SQL Server databases
Enterprise and Live users have the option of using SQL Server
as a back-end database instead of Access97. For these users,
the following may help them keep their databases running smoothly.
1) Set up SQL Server "correctly".
In many cases, users don't consult Hit List Help under the
"Using Oracle and SQL Server" Help topic or our FAQ document
on setting up their SQL Server and then
have problems (common SQL Server/Oracle problems are outlined
in the Database in Use by another user document).
So if you're setting up SQL Server (7.0 or 6.5) for use with
Hit List for the first time or are having problems, read this
Help topic in addition to the document noted above.

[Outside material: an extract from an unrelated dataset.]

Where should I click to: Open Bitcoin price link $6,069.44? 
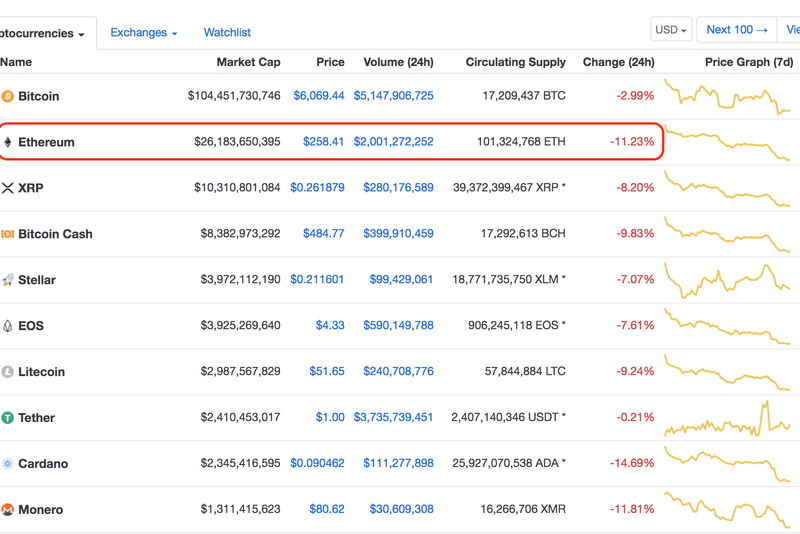pos(318,96)
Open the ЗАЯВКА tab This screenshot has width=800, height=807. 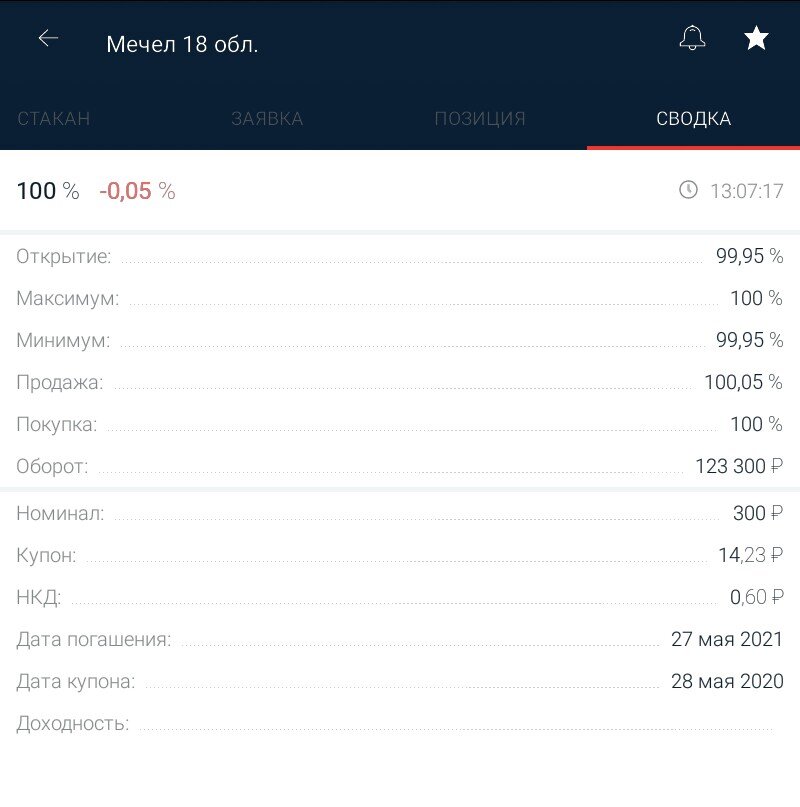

2) Configuration of the machine.
Here's a few configuration options you may adjust as your
requirements vary, your website grows or you upgrade your
SQL Server/Hit List machine:
Memory - in both SQL Server 6.5 and 7.0, you can adjust
how much RAM SQL Server gets to exclusively use. The usual
recommendation in most setups is slightly less than half your
RAM should be allocated to SQL Server (i.e. 225 mb RAM to
SServer on a 512 mb RAM machine). Updating will go quicker
if you give more memory to SQL Server, but then reporting
might be slower. And the converse is true, that if you take
away RAM from SQL Server, thus leaving it for Hit List and
NT, then reporting will go quicker but updating slower. So,
a bit of experimentation might be in order if you have specific
needs - for example, if you have plenty of time available
for updating (overnight) but you don't for reporting, you
may want to scale back the RAM SQL Server gets to allow reporting
to run quicker.
NOTE: There probably will be a point where either Hit List
or SQL Server will end up with too little RAM to be effective
(i.e. don't give SQL Server 12 mb RAM and Hit List/NT 500
mb RAM) so these adjustments should not be too extreme.
Hard Drives and RAM - SQL Server (6.5 or 7.0, especially
7.0) will ultimately run fastest on either very fast SCSI
drives or a RAID configuration, and if you are processing
several hundred mb of logs nightly, you should consider such
a setup. In a similar vein, the more RAM, the better. There
have been a few cases of people trying to run several hundred
mb of logs into a 64 mb RAM, IDE SQL Server setup - this will
not suffice!
3) Evaluate the "general" database tips at the top of
this document and USE them.
Many customers think that no adjustment needs to be done
or no regular "maintenance" of the database files is important
- THIS IS NOT TRUE. These maintenance items were added to
the product to enhance use and provide flexibility whenever
possible - they are designed to help you!
Oracle Server databases
As of this writing, the only recommendations beyond the above
suggestions (that apply to either all databases or SQL Server
databases) would be to make sure that your network connectivity
is stable and constant (can sometimes be a problem for Oracle
Unix users) and that your Oracle dba has allocated sufficient
table space for the log(s) you want to load into the Oracle
database. Make sure that person or persons know that you want
to process a lot of data and thus usually will require a lot
of space in the Oracle setup as a result.
To examine possible connectivity issues with Oracle and Hit
List, see our Database in Use by another user document.
|